● **EXERCISE REQUIREMENTS**:
All lines in the data below carrying the string "Help" are to be located and copied.

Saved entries
'''

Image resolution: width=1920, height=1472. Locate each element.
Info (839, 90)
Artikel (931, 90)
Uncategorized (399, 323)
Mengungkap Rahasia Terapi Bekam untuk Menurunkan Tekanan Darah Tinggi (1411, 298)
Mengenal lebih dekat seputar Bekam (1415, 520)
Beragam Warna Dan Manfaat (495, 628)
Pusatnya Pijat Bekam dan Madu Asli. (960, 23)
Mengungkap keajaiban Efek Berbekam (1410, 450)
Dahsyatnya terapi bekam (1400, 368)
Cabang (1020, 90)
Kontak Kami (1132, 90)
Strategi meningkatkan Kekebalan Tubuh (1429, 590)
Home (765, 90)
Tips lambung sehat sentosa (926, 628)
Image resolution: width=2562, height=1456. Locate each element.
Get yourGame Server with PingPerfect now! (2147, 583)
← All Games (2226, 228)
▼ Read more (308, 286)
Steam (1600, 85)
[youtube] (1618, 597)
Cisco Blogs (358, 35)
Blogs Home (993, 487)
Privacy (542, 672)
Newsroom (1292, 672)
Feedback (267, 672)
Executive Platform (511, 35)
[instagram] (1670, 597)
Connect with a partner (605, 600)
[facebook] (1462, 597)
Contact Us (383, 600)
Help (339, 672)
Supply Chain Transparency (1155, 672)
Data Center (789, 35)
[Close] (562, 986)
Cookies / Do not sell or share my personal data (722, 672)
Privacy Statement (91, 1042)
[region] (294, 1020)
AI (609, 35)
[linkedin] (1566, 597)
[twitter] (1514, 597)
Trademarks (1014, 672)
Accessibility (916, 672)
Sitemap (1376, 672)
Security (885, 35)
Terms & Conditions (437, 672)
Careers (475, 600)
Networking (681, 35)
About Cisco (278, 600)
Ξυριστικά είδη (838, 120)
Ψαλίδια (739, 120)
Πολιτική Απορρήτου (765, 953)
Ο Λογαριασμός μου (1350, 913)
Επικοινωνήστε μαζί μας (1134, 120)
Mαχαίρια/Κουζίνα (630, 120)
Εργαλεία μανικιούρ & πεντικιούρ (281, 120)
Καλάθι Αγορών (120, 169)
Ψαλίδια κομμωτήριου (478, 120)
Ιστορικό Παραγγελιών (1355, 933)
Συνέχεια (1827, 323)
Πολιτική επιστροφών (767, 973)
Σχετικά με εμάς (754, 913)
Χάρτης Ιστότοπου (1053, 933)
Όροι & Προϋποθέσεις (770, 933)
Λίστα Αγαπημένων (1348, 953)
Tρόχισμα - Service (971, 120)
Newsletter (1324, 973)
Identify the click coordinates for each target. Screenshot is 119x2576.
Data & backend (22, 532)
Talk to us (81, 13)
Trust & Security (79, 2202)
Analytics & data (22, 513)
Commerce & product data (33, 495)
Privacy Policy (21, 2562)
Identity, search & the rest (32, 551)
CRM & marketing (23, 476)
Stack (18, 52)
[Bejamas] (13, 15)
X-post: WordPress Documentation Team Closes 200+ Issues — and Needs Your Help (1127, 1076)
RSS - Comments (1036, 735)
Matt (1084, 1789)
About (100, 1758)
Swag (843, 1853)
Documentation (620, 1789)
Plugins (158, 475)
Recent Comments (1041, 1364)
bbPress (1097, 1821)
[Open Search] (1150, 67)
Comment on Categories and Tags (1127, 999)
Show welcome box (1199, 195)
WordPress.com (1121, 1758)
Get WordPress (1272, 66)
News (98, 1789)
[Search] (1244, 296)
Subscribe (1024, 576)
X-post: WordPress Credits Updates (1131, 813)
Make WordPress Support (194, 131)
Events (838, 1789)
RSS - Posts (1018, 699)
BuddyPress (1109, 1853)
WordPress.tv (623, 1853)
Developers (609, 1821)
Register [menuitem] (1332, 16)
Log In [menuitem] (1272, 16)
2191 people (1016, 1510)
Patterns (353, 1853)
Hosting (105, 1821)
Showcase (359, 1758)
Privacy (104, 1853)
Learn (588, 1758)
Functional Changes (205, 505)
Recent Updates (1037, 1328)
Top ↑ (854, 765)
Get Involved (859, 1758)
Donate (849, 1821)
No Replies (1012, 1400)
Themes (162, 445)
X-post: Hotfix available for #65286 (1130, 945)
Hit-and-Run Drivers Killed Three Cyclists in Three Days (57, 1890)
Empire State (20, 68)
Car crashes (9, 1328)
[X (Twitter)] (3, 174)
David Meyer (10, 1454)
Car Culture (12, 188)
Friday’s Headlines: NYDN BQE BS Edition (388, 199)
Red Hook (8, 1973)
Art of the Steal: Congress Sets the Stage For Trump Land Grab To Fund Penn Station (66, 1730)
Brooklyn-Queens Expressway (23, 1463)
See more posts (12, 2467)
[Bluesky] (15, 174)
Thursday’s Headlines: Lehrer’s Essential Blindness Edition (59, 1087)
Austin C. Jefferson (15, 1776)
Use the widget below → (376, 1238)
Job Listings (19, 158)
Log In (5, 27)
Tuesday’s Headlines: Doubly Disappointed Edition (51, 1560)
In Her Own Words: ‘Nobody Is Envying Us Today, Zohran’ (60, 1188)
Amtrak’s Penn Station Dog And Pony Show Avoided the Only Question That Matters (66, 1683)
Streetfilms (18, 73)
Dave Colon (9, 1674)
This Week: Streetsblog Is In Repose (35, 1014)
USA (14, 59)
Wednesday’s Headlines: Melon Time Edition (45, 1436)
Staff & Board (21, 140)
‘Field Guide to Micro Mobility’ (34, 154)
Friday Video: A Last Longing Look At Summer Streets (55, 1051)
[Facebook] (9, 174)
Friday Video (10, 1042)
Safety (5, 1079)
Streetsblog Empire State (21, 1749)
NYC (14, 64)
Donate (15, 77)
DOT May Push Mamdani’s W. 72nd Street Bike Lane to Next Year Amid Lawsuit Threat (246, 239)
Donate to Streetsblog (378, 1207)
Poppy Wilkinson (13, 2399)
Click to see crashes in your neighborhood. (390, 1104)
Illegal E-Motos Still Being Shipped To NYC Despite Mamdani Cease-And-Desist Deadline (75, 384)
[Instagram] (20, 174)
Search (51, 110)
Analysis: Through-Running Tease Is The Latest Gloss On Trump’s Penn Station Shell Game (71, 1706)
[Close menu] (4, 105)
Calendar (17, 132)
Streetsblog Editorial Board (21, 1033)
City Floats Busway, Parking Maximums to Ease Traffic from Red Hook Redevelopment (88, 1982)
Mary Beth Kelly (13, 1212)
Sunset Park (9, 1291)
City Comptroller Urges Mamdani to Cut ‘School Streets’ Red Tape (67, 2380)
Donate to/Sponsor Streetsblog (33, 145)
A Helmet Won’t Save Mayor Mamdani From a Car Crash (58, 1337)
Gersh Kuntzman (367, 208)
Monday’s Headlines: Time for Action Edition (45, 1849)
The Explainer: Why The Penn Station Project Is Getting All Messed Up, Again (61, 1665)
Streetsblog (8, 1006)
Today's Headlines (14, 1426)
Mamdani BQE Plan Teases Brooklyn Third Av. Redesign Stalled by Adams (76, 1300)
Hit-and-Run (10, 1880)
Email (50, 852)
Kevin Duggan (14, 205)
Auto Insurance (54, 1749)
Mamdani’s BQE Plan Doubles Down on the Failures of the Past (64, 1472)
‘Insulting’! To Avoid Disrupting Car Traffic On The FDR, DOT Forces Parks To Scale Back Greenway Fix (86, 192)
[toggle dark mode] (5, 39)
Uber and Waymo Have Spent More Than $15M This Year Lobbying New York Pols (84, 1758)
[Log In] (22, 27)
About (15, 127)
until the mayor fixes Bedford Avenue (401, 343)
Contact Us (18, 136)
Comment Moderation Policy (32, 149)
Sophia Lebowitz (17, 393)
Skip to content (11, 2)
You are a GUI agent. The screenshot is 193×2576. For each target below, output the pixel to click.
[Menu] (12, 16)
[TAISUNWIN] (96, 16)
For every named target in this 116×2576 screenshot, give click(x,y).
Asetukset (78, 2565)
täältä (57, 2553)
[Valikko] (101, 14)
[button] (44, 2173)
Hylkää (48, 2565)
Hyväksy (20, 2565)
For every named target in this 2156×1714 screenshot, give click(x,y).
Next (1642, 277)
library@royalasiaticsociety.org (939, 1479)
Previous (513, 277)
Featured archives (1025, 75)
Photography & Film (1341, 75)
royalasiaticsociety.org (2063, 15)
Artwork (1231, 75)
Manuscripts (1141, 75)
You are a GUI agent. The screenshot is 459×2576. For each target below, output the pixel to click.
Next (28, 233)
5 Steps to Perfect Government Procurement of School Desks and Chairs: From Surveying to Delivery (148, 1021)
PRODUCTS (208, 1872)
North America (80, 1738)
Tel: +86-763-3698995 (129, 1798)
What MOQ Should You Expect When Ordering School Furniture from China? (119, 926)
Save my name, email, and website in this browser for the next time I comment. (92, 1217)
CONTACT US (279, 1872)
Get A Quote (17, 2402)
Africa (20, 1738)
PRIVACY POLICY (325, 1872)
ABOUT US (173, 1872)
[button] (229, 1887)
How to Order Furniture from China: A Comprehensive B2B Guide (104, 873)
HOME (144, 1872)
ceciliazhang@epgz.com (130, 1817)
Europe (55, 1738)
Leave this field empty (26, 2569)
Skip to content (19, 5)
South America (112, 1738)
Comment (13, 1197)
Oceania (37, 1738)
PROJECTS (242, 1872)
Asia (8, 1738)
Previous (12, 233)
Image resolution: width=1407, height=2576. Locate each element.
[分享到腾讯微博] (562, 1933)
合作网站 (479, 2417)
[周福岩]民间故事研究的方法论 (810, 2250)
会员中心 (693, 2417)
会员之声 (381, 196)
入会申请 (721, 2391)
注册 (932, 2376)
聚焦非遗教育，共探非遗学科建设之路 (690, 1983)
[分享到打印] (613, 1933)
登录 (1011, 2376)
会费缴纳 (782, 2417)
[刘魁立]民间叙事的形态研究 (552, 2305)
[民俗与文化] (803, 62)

'''

● **RESULT OF THIS TASK**:
Help (339, 672)
X-post: WordPress Documentation Team Closes 200+ Issues — and Needs Your Help (1127, 1076)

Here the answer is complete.